Les parents du djihadiste genevois parti en Syrie pour rejoindre l'Etat islamique sont condamnés à des peines avec sursis devant le Tribunal pénal fédéral. Ils sont reconnus coupables de violation de la loi interdisant les groupes Al Qaïda et Etat islamique.
La mère écope d'une peine de 20 mois de prison, avec sursis pendant deux ans. Le père est plus légèrement sanctionné avec 8 mois de peine privative de liberté, assortie également du sursis durant la même durée.
Plus de 75'000 francs de procédure
Le Ministère public de la Confédération (MPC) avait requis 24 et 18 mois, respectivement, alors que la défense plaidait l'acquittement. Ces condamnations ne sont pas définitives et peuvent être contestées devant la Cour d'appel du Tribunal pénal fédéral.
Les frais de procédure totalisant plus de 75'000 francs sont mis très partiellement à la charge des deux prévenus. La mère, une double nationale espagnole et suisse âgée de 60 ans, devra rembourser 12'000 francs à la Confédération. Quant au père, un Suisse de 70 ans, il devra payer 13'000 francs.
Elle défend son fils becs et ongles
Les deux accusés comparaissaient devant la Cour des affaires pénales pour avoir effectué des versements totalisant plus de 50'000 francs à leur fils parti en Syrie en 2015. Celui-ci est soupçonné d'avoir rejoint les rangs de l'Etat islamique comme combattant. Il est prisonnier des Kurdes depuis 2019.
Durant les débats, la mère a défendu son fils becs et ongles.

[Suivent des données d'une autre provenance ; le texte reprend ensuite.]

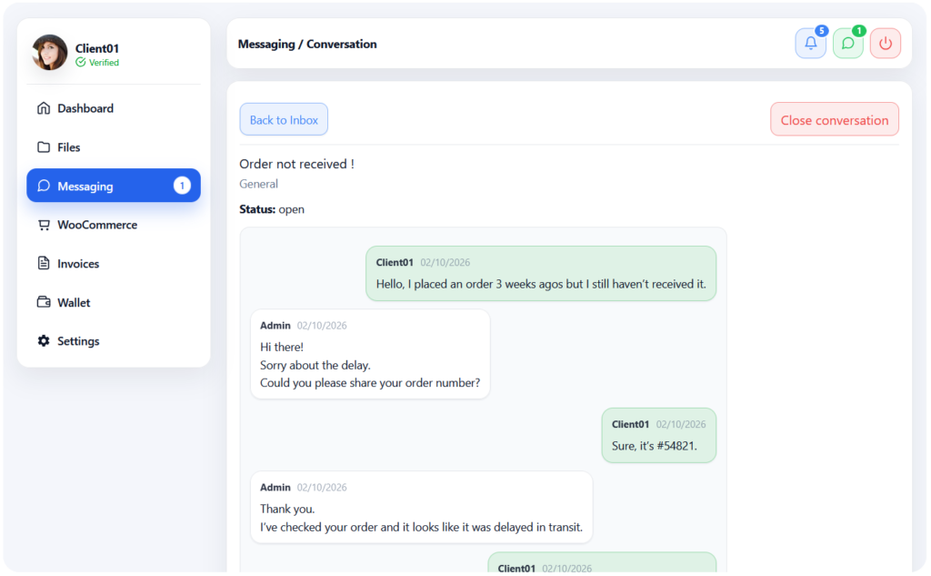This screenshot has height=576, width=931.
Task: Click the Back to Inbox button
Action: pos(284,120)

Elle voulait le soutenir lui, la femme qu'il avait épousée en Syrie ainsi que leur bébé. Confrontée à une photo de son enfant en armes, elle a maintenu que celui-ci était «doux» et incapable de faire du mal. Pour elle, il ne peut s'agir que «d'une image truquée.»
Selon le Parquet fédéral en revanche, l'argent devait aussi servir à l'Etat islamique. Les versements – de quelques dizaines à plusieurs milliers de francs – étaient effectués par l'intermédiaire de Western Union ou au moyen de Ticket Premium, soit un système de chèques permettant d'effectuer en ligne des paiements anonymes et sans compte bancaire.
Intermédiaires venus de Berlin
Pour certains montants importants, l'argent était remis de main en main à des intermédiaires. Ainsi, en mai 2019, la mère du djihadiste a remis 40'000 francs à deux collecteurs de fonds venus spécialement de Berlin, affirme le MPC. Sur cette somme, 20'000 francs provenaient du rachat de l'assurance-vie de l'accusée et 10'000 francs de la vente d'une maison en Espagne. Selon la justice, ces précautions montrent que les accusés savaient bien ce qu'ils faisaient.
Une procédure séparée a été engagée par le MPC contre le fils, considéré un temps comme le djihadiste le plus dangereux de Suisse. Les enquêteurs auraient établi que ce trentenaire était affilié à une cellule européenne de l'Etat islamique qui projetait des attentats sur le continent, notamment contre un dépôt d'hydrocarbures à Bâle.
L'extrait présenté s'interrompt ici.